NCLR explains Supreme Court decision on transgender troops

Nevada Army National Guard Sgt. Sam Hunt, an electrician with G Company, 2/238th General Support Aviation Battalion poses for a photo on the flight line at the Army Aviation Support Facility in Stead, Nev., May 12, 2017. Hunt is the first openly transgender soldiers of the Nevada National Guard.

FROM SHANNON MINTER
NCLR

This morning, the Supreme Court issued its first rulings in our challenges to the transgender military ban. The Court denied the Trump administration’s request to leapfrog the normal judicial process and hear the cases now. But it also lifted three of the four preliminary court orders preventing Trump from enforcing the ban while the cases continue in the lower courts.

While this is a rapidly evolving situation, here’s the immediate takeaway:

The Court will not hear the cases this term, which is good news. We don’t want the Court to rule on this important issue prematurely, before we have had a chance to build a strong record in the lower courts and present evidence showing that the ban is based on bias, not facts.
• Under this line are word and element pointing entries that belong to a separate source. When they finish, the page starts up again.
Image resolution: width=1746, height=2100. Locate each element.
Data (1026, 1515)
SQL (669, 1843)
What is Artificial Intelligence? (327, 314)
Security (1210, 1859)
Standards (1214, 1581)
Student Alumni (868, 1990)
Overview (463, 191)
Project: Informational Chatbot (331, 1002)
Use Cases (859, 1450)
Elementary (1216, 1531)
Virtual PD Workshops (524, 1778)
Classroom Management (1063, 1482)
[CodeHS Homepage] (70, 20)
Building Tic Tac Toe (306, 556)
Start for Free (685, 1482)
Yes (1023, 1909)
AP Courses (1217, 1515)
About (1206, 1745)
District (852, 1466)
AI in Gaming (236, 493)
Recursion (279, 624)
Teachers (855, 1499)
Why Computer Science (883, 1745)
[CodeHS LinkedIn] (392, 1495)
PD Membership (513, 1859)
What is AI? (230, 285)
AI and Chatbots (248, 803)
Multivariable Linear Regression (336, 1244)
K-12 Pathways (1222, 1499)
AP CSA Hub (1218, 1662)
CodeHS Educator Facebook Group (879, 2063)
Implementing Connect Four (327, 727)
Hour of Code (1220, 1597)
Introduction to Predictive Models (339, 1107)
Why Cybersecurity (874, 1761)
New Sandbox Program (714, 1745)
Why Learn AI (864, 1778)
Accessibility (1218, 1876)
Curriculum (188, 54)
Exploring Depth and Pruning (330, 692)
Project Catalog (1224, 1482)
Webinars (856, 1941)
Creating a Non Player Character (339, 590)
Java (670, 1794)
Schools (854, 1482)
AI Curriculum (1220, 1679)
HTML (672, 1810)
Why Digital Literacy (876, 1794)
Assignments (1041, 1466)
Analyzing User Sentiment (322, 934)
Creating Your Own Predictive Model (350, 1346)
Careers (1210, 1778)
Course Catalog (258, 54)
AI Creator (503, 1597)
For now, the transgender military ban should remain blocked. The Court ruled only on three of the four injunctions in place, but until the government takes action to overturn the fourth injunction, the ban cannot yet be enforced.

Multiple federal courts have recognized that excluding qualified individuals simply because they are transgender is contrary to basic constitutional principles of equality and fairness. I am confident the courts will ultimately protect the integrity of our nation’s military and hold that transgender service members must be evaluated based on the same standards applied to all others, not barred from service based on a characteristic that has no relevance to their fitness to serve.

As a practical matter, of course, the Court’s apparent willingness to greenlight the ban while the cases proceed is a stinging loss for transgender people currently in the military because it strengthens the government’s position that it may be permitted to exclude people from serving. It also creates confusion.

But as we’ve said since we first sued Trump, this case is not just about transgender servicemembers. It’s part of a larger pattern of policies by Trump to deny basic rights to any LGBTQ person in any context, with implications far beyond the armed forces. The military is one of the largest employers in the nation. This ban is about employment discrimination, and as such it could have a ripple effect in every area of life, from immigration to family law to employment and many others.

We will continue to fight, and I will keep you posted as our cases are heard in the lower courts. This is a setback, but a temporary one, and we will not stop fighting until we defeat this harmful and demeaning ban.

Thank you for all you do to support NCLR and the LGBTQ community.